* **Task to carry out**:
Give the number of lines in the listing that hold the word "screenshot". Write nothing but that number.

* **Records provided**:
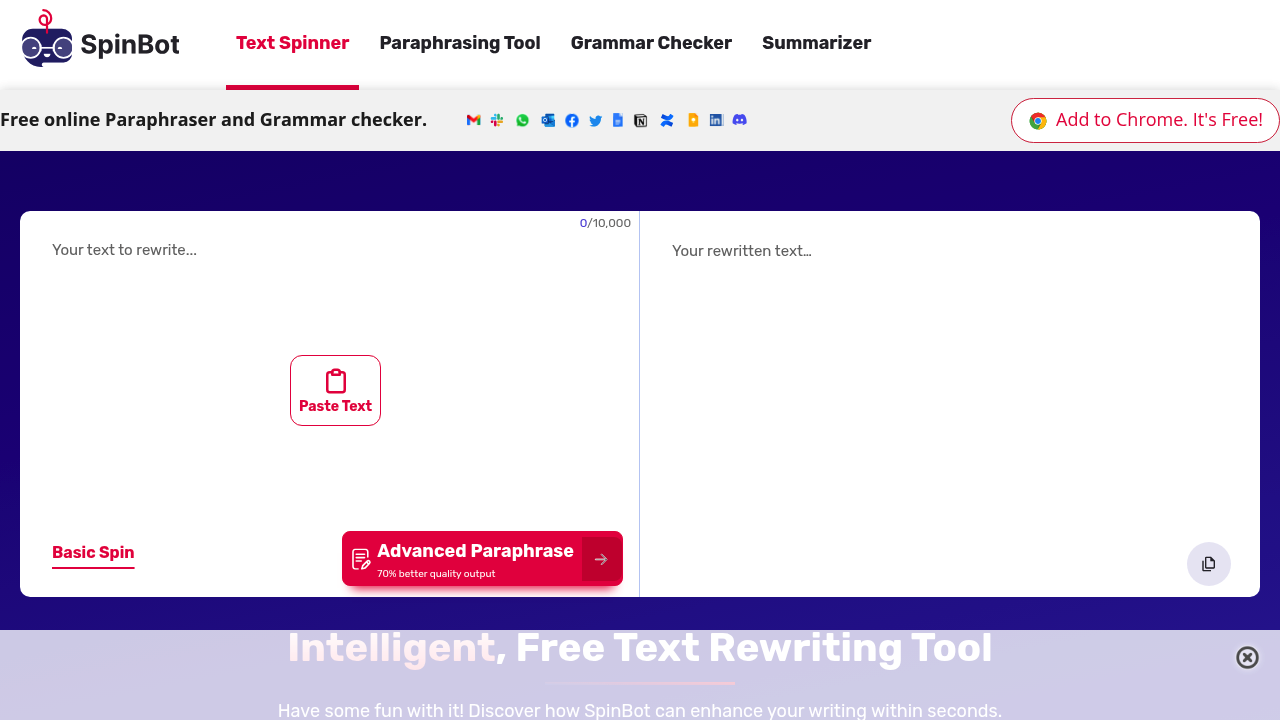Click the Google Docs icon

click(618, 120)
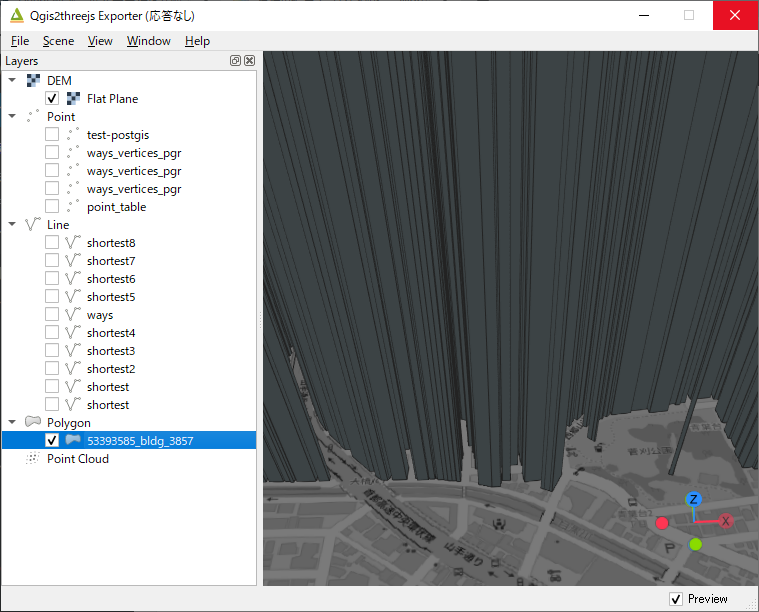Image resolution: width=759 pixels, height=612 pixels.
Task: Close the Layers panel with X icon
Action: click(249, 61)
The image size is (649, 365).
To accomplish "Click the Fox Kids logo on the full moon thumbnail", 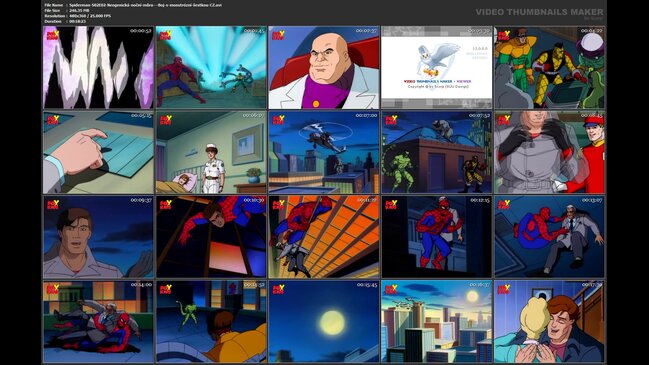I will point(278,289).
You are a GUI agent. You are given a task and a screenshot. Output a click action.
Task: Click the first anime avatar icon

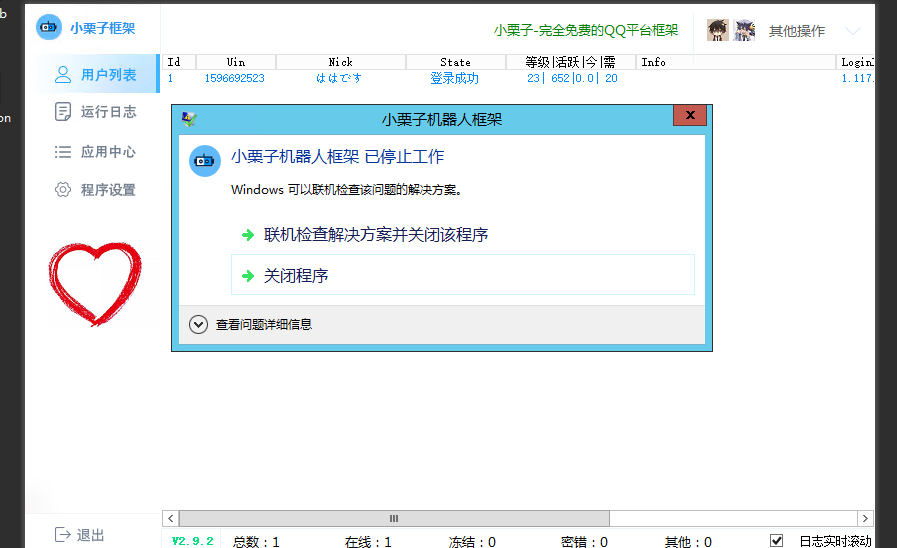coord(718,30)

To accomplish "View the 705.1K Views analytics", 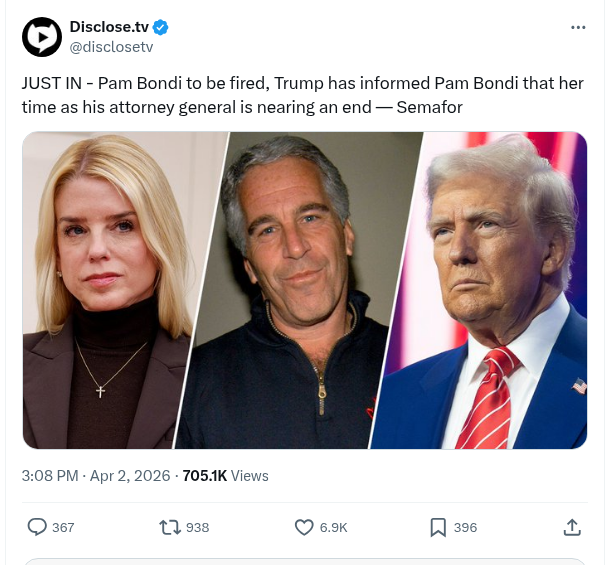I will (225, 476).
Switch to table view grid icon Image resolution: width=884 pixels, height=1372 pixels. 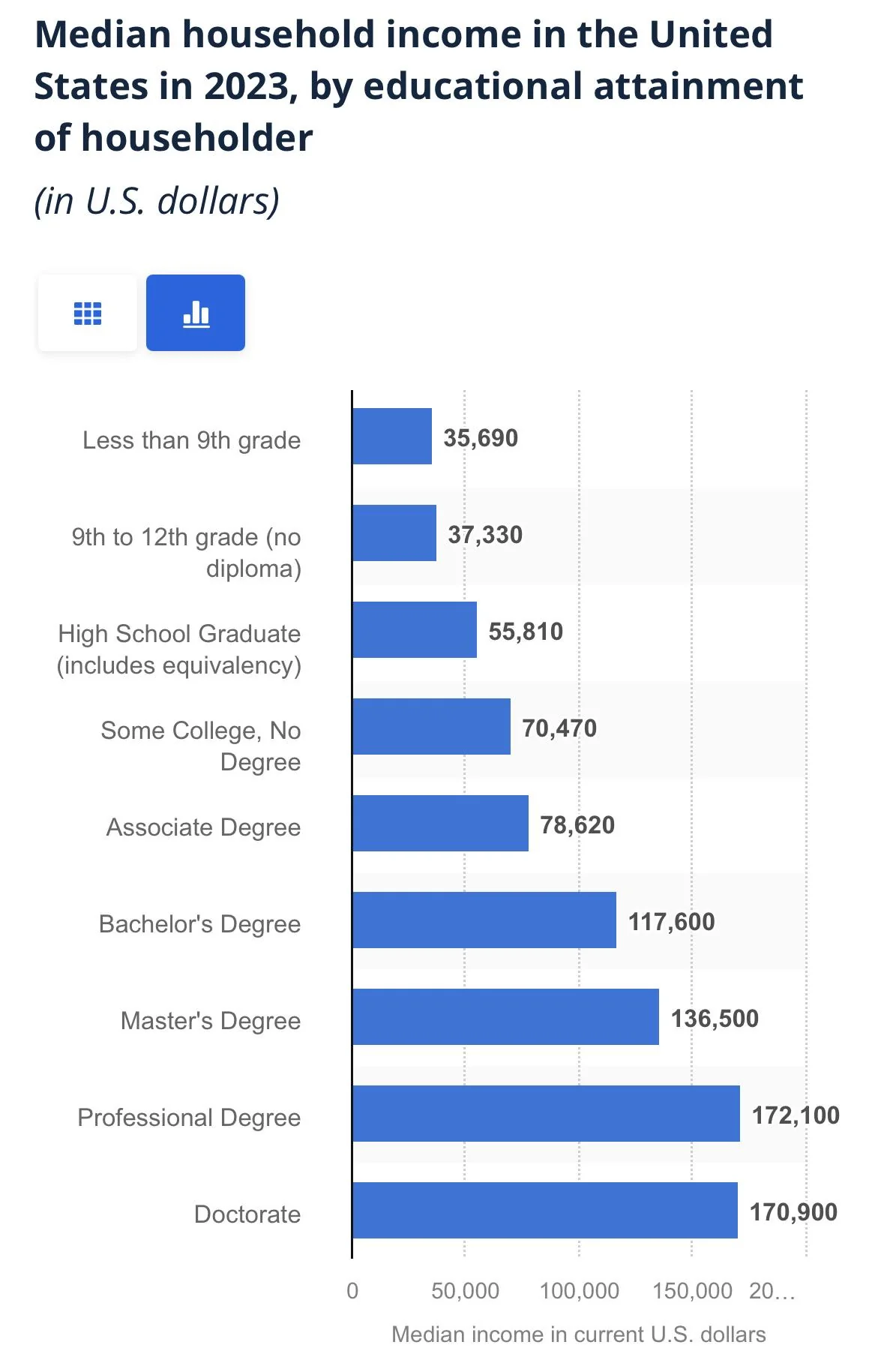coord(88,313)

--

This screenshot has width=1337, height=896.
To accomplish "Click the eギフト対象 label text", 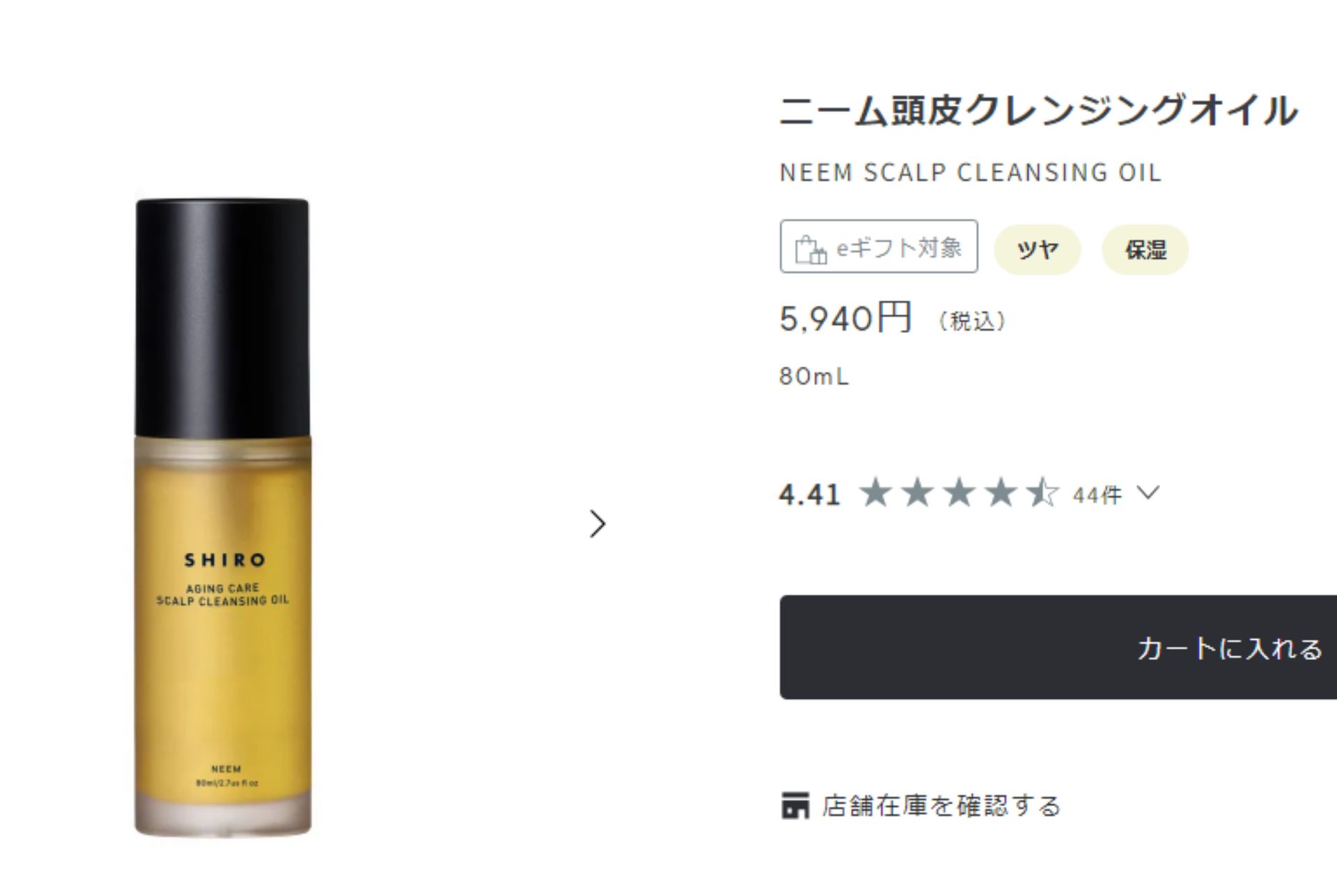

* **Response to the task**:
2